- _SUPPLIED DATA_

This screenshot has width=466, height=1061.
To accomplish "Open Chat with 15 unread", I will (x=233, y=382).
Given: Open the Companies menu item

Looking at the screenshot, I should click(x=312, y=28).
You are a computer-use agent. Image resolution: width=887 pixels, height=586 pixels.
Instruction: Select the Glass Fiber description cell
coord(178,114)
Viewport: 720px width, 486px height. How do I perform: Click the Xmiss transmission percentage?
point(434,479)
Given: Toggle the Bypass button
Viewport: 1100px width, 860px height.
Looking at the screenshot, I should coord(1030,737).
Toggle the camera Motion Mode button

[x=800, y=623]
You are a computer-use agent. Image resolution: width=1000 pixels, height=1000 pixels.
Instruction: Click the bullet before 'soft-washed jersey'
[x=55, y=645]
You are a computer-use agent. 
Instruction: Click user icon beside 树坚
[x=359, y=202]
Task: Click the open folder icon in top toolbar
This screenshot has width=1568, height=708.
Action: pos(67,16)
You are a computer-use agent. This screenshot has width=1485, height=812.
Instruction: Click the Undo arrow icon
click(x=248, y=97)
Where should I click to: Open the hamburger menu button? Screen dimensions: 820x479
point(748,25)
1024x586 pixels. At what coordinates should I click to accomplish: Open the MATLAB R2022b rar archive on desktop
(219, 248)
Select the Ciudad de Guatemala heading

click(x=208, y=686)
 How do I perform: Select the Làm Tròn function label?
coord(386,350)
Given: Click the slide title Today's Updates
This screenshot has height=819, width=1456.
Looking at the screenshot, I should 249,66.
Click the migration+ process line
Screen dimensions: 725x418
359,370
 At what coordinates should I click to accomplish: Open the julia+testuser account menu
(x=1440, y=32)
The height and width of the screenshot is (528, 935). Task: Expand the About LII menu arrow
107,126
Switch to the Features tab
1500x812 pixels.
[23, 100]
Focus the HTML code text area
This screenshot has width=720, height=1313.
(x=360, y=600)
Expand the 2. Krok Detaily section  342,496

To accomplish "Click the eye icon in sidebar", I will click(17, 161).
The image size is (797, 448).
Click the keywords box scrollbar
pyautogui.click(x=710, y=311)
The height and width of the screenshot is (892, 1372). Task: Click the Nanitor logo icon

- _SET EXERCISE_
Quote every line of the listing above word for word.

- _EXERCISE SOLUTION_
This screenshot has width=466, height=1061.
To accomplish "Open Chat with 15 unread", I will (x=233, y=382).
Given: Open the Companies menu item

Looking at the screenshot, I should click(x=312, y=28).
You are a computer-use agent. Image resolution: width=887 pixels, height=586 pixels.
Instruction: Select the Glass Fiber description cell
coord(178,114)
Viewport: 720px width, 486px height. How do I perform: Click the Xmiss transmission percentage?
point(434,479)
Given: Toggle the Bypass button
Viewport: 1100px width, 860px height.
Looking at the screenshot, I should coord(1030,737).
Toggle the camera Motion Mode button

[x=800, y=623]
You are a computer-use agent. Image resolution: width=1000 pixels, height=1000 pixels.
Instruction: Click the bullet before 'soft-washed jersey'
[x=55, y=645]
You are a computer-use agent. 
Instruction: Click user icon beside 树坚
[x=359, y=202]
Task: Click the open folder icon in top toolbar
This screenshot has width=1568, height=708.
Action: pos(67,16)
You are a computer-use agent. This screenshot has width=1485, height=812.
Instruction: Click the Undo arrow icon
click(x=248, y=97)
Where should I click to: Open the hamburger menu button? Screen dimensions: 820x479
point(748,25)
1024x586 pixels. At what coordinates should I click to accomplish: Open the MATLAB R2022b rar archive on desktop
(219, 248)
Select the Ciudad de Guatemala heading

click(x=208, y=686)
 How do I perform: Select the Làm Tròn function label?
coord(386,350)
Given: Click the slide title Today's Updates
This screenshot has height=819, width=1456.
Looking at the screenshot, I should 249,66.
Click the migration+ process line
Screen dimensions: 725x418
359,370
 At what coordinates should I click to accomplish: Open the julia+testuser account menu
(x=1440, y=32)
The height and width of the screenshot is (528, 935). Task: Expand the About LII menu arrow
107,126
Switch to the Features tab
1500x812 pixels.
[23, 100]
Focus the HTML code text area
This screenshot has width=720, height=1313.
(x=360, y=600)
Expand the 2. Krok Detaily section  342,496

To accomplish "Click the eye icon in sidebar", I will click(17, 161).
The image size is (797, 448).
Click the keywords box scrollbar
pyautogui.click(x=710, y=311)
The height and width of the screenshot is (892, 1372). Task: Click the Nanitor logo icon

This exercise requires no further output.